I´ve been struggling with this question for a couple of days. For the first one, I got the integral, which is $\frac{1-x^{1-k}}{1-k}$, and then tried to evaluate it by $x\approx 0^+$ but I got stuck.
$$\frac{1-0_+^{1-k}}{1-k}$$
For the second one, I have no idea how to proceed as the integral is too much complicated. Any advise how to proceed will be useful.
 A: Hint. Concerning the first integral you have found that
$$
0<k<1 \tag1
$$ one may then observe that
$$
e^t=1+O(t),\quad t\ge0,
$$ giving
$$
\frac{e^t}{t^k}=\frac{1}{t^k}+O\left(t^{1-k}\right) \tag2
$$ thus the second integral is convergent for $0<k<1$ too.
A: For $(a)$, if $k=1$, we have that $f(x)=\ln(x)-\ln(1)=\ln(x)$. As $x\to0^+$, $f(x)\to-\infty$, so it is not bounded in this case.
If $k=0$, then $f(x)=x-1$. As $x\to0^+$, $f(x)\to -1$ and it is bounded in this case.

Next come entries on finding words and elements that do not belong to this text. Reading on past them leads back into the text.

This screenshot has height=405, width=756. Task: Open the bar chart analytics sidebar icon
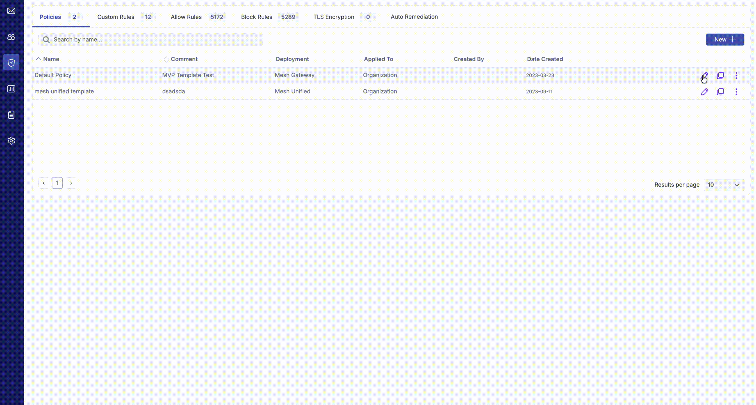tap(11, 89)
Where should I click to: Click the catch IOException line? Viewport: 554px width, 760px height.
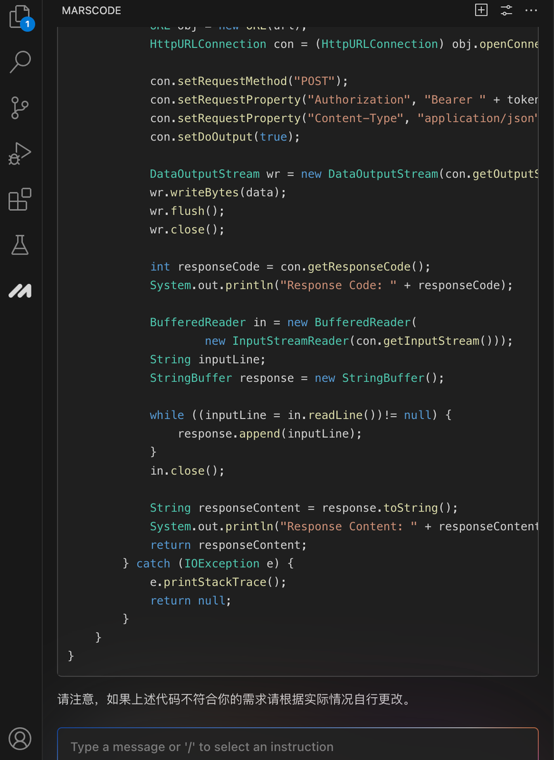click(x=208, y=564)
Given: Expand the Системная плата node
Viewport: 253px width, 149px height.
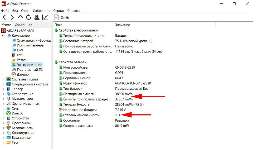Looking at the screenshot, I should coord(3,79).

If $k$ is neither $0$ nor $1$, then $f(x)=\int_1^xt^{-k}\,dt=\left[\frac{1}{1-k}t^{1-k}\right]_1^x=\frac{1}{1-k}\cdot(x^{1-k}-1)$. Now $\lim_{x\to0^+}f(x)$ depends entirely on $\lim_{x\to0^+}x^{1-k}$. We see that $f$ is unbounded if $1-k<0$, that is $k>1$, and bounded if $1-k>0$.

All in all, for $(a)$, $f$ is unbounded near $0^+$ if and only if $k\geq 1$.


For $(b)$, notice that on $[0,1]$ we have that $e^t\geq 1$, so $\frac{e^t}{t^k}\geq \frac1{t^k}$. It follows that $f$ is unbounded when $k\geq 1$, from the previous result.
On the other hand, on $[0,1]$, $e^t\leq e<3$, so $\frac{e^t}{t^k}<3\frac1{t^k}$. It follows that $f$ is bounded when $k<1$, again from the previou result.